Created attachment 16650 [details] [review] patch that fixes this problem
From what I can quickly dig up on the web, it's a good bit more complicated than that; leap years were adopted in 1752 for Britain and colonies, but at a different time for the rest of the world; and prior to 1752 there was already a leap year system in place, it was just slightly different. Some info here for example: http://developer.postgresql.org/docs/postgres/units-history.html To really get all the history right I think you have to change more than just this one place; e.g. g_date_update_julian() looks like it needs changing. Anyway, from what I remember the plan with gdate was to ignore historical oddities and just run the straightforward date algorithms, but it was 5 years ago when I last actively thought about the plan, so I could remember wrong.
http://java.sun.com/j2se/1.4.2/docs/api/java/util/GregorianCalendar.html Is what Java does; the default value of the cutover date is locale dependent. The equivalent .NET class is: http://msdn.microsoft.com/library/default.asp?url=/library/en-us/cpref/html/frlrfsystemglobalizationgregoriancalendarclasstopic.asp I believe that you are supposed to simple simply pick between JulianCalendar and GregorianCalendar yourself. If that's right, that would mean that the behavior of the methods in System.DateTime http://msdn.microsoft.com/library/default.asp?url=/library/en-us/cpref/html/frlrfsystemdatetimeclasstopic.asp is the same as GDate currently. My opinion on this issue: - The current behavior has some benefit of simplicit - Using a fixed cutover date would get things "right" for prior to 1578 automatically, but is that worth an quasi-incompatible API change? - It's basically going to have to be configurable if you want to be able to use GDate to answer questions like "on what day of the week was Charles I" executed. (Julian Date Junuary 30, 1649 == Gregorian Date February 9, 1649, a Tuesday. )

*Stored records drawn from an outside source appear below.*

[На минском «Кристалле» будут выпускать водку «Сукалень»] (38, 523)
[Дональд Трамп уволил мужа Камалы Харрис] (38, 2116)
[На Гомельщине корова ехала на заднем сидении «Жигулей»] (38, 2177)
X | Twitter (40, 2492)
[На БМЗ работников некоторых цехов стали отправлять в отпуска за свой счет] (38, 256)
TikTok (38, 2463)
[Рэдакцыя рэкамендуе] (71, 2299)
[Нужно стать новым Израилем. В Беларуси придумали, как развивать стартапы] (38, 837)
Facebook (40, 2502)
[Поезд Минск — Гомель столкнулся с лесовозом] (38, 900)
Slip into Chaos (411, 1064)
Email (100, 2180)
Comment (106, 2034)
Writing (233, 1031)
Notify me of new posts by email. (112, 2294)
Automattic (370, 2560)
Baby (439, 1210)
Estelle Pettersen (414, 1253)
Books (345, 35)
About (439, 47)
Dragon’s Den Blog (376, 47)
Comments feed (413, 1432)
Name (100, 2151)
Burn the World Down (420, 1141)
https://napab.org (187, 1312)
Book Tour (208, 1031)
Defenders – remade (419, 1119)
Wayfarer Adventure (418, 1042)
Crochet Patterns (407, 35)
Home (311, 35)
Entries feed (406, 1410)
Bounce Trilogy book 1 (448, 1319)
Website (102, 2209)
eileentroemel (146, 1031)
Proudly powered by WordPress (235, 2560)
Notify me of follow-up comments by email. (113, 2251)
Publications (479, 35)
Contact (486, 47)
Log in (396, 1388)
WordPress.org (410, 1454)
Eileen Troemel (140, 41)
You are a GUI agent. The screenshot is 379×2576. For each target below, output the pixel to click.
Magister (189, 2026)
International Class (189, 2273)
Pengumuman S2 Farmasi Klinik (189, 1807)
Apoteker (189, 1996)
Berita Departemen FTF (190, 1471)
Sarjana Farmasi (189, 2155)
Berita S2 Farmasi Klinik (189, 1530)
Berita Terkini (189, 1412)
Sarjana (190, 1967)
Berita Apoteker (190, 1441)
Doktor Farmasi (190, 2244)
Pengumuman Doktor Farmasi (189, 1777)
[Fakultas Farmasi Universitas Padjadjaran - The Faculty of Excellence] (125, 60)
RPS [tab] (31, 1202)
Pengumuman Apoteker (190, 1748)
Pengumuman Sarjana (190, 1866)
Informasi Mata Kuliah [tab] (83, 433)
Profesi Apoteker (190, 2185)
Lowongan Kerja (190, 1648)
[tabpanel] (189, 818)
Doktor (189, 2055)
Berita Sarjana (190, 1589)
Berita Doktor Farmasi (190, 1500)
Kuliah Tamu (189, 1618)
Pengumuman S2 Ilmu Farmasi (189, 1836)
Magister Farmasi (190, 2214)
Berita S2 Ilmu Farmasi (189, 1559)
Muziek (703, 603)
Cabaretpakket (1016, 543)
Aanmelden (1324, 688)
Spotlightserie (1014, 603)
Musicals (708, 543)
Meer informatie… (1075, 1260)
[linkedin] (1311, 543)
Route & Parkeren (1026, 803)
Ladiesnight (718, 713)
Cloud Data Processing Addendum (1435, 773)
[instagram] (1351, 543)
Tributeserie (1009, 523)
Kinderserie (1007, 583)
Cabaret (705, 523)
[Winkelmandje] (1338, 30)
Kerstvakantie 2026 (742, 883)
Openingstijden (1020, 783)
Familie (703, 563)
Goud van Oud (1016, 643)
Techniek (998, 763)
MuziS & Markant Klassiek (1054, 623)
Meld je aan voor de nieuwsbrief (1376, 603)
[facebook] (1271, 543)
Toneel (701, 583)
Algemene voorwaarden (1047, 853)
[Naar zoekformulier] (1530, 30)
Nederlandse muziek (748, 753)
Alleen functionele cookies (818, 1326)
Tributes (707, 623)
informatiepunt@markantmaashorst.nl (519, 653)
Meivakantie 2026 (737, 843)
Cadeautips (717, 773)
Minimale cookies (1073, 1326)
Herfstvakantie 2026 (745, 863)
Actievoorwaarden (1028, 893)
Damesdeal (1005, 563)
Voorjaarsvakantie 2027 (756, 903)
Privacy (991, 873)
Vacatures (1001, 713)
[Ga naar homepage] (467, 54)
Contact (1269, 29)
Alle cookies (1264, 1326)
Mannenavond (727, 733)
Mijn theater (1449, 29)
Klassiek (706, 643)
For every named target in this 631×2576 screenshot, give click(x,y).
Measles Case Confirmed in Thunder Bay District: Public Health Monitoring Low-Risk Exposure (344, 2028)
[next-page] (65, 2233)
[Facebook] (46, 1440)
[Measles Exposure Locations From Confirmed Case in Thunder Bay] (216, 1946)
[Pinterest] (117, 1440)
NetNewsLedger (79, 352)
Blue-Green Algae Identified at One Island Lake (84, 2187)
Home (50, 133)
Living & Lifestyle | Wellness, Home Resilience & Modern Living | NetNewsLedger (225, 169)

That Java link says: "GregorianCalendar implements proleptic Gregorian and Julian calendars. That is, dates are computed by extrapolating the current rules indefinitely far backward and forward in time." So Java is also doing the GDate thing. I don't think we can change what GDate does without more comprehensively addressing the issue (making GDate tunable for different calendars and locales).
You cut your quote too short, and omitted the part that made it clear that it is the Julian calendar which is extended back indefinitely. "...However, dates obtained using GregorianCalendar are historically accurate only from March 1, 4 AD onward, when modern Julian calendar rules were adopted. Before this date, leap year rules were applied irregularly, and before 45 BC the Julian calendar did not even exist." So, it does try to handle some 1600 years of dates more correctly than GDate. But I'd agree that with the current API's, keeping GDate strictly proleptic Gregorian makes the most sense. (Hence the API/future classification of the bug)
Changed the severity to "enhancement" because of the issues involved.
GDate is deprecated for favour of GDateTime and GDateTime is explicitly proleptic (ie: we pretend that we always had a Gregorian calendar), so we won't fix this now.